**Action item**
Find the word "computer" below. Copy each line that has it.

**Data for processing**
╭──
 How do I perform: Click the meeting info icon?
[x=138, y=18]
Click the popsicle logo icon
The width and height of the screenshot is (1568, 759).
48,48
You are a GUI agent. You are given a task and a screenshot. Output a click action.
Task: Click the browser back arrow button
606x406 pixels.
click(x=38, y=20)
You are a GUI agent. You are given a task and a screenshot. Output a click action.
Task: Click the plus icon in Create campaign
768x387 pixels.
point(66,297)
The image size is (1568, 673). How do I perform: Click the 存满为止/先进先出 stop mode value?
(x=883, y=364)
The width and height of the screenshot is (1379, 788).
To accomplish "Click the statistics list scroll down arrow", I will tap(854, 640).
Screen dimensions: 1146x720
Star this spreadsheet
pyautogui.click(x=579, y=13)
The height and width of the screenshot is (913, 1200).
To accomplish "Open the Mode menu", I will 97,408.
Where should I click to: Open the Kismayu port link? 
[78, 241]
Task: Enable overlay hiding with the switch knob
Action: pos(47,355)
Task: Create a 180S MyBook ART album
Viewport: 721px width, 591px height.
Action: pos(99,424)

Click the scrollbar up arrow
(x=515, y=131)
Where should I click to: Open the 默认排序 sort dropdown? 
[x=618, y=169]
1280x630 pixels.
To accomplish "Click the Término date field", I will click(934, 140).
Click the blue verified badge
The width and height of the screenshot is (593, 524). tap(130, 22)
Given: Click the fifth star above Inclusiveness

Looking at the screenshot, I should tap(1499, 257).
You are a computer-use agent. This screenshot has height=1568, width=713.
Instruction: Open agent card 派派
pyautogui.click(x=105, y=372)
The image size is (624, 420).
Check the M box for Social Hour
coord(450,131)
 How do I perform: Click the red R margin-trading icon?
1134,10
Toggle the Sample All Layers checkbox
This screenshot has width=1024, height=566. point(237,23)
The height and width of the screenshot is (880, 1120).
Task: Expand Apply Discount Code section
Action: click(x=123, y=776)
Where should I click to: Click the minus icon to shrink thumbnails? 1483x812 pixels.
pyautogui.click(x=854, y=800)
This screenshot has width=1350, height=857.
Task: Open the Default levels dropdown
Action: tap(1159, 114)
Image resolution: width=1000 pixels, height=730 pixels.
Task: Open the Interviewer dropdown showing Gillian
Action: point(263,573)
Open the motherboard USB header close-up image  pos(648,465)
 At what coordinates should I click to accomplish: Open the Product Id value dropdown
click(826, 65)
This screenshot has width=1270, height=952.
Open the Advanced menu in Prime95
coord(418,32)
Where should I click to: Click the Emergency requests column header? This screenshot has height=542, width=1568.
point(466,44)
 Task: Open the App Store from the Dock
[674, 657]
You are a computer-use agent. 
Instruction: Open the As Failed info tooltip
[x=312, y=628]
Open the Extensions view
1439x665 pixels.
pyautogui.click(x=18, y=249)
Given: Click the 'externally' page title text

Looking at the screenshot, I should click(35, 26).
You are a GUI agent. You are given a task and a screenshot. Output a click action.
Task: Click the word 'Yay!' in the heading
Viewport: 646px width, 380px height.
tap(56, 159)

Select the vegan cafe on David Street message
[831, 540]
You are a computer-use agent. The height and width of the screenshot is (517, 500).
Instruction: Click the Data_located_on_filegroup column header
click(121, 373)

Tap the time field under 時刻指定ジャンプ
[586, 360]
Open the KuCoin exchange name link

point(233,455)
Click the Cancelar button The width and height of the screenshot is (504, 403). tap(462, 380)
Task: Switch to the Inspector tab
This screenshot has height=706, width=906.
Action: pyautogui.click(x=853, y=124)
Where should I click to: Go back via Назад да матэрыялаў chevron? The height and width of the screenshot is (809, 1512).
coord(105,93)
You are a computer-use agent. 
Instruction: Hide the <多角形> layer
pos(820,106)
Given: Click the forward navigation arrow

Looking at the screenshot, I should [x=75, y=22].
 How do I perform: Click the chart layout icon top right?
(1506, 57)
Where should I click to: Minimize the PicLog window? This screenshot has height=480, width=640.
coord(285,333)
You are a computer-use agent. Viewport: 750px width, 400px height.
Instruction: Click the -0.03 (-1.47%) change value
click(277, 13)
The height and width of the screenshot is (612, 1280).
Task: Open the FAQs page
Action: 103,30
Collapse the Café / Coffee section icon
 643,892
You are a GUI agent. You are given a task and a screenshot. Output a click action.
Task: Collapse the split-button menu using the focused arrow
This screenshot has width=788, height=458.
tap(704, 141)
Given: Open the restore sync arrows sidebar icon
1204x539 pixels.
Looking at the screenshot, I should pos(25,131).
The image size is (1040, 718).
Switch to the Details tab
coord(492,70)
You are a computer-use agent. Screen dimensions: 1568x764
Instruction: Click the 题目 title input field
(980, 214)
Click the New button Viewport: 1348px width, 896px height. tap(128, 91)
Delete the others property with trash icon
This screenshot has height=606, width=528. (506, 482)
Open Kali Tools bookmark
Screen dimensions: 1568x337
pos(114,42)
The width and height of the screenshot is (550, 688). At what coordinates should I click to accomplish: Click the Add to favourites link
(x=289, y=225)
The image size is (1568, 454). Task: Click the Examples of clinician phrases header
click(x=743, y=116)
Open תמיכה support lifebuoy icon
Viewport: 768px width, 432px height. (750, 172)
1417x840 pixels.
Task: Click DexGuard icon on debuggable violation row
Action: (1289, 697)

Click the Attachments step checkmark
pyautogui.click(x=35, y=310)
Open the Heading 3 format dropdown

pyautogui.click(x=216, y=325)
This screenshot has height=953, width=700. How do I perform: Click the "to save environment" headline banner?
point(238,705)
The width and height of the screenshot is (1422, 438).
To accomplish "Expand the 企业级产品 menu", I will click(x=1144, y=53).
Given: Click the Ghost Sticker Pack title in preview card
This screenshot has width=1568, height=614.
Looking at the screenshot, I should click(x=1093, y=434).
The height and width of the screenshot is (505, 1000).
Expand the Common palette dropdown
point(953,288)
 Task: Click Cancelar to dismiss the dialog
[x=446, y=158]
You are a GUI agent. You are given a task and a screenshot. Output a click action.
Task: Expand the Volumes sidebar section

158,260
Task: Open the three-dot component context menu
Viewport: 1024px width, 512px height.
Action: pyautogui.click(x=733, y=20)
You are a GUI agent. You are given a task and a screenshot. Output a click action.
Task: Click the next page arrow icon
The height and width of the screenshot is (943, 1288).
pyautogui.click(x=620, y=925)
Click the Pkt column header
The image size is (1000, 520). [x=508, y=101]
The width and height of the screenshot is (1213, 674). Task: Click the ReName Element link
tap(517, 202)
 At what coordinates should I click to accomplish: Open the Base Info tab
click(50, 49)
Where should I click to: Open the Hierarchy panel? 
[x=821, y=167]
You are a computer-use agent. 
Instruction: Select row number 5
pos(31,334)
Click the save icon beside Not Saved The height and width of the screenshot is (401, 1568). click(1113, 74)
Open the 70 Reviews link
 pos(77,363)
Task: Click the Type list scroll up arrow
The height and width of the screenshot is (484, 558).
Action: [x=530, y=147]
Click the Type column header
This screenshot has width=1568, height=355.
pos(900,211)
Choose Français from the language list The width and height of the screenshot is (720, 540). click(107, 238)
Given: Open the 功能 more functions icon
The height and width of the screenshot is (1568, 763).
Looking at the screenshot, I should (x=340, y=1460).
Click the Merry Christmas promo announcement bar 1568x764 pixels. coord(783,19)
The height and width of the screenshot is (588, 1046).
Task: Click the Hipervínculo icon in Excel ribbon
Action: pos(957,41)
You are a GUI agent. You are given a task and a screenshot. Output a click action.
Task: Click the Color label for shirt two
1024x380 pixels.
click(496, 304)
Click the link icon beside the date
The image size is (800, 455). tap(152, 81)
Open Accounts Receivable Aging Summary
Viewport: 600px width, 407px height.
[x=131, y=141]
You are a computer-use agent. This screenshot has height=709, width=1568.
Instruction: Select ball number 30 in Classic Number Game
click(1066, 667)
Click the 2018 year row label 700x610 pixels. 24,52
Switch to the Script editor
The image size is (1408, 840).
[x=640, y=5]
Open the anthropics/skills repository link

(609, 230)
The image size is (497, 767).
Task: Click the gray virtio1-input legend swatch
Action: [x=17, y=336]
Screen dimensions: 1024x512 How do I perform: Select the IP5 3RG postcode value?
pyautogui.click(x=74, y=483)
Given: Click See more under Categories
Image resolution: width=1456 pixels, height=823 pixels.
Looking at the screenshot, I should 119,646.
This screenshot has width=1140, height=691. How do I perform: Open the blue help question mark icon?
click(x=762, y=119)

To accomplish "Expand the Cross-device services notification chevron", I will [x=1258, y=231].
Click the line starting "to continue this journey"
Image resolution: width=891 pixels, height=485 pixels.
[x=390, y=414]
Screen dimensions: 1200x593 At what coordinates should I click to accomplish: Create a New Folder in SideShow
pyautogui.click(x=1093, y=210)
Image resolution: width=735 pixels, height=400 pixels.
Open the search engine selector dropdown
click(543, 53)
╰──
**Answer area**
You are a computer-use agent. This screenshot has height=1568, width=713.
You are a computer-use agent. 
You are a computer-use agent. The height and width of the screenshot is (517, 500).
You are a computer-use agent. 
You are a computer-use agent. Viewport: 750px width, 400px height.
You are a computer-use agent. Screen dimensions: 1568x764
You are a computer-use agent. 
You are a computer-use agent. This screenshot has height=709, width=1568.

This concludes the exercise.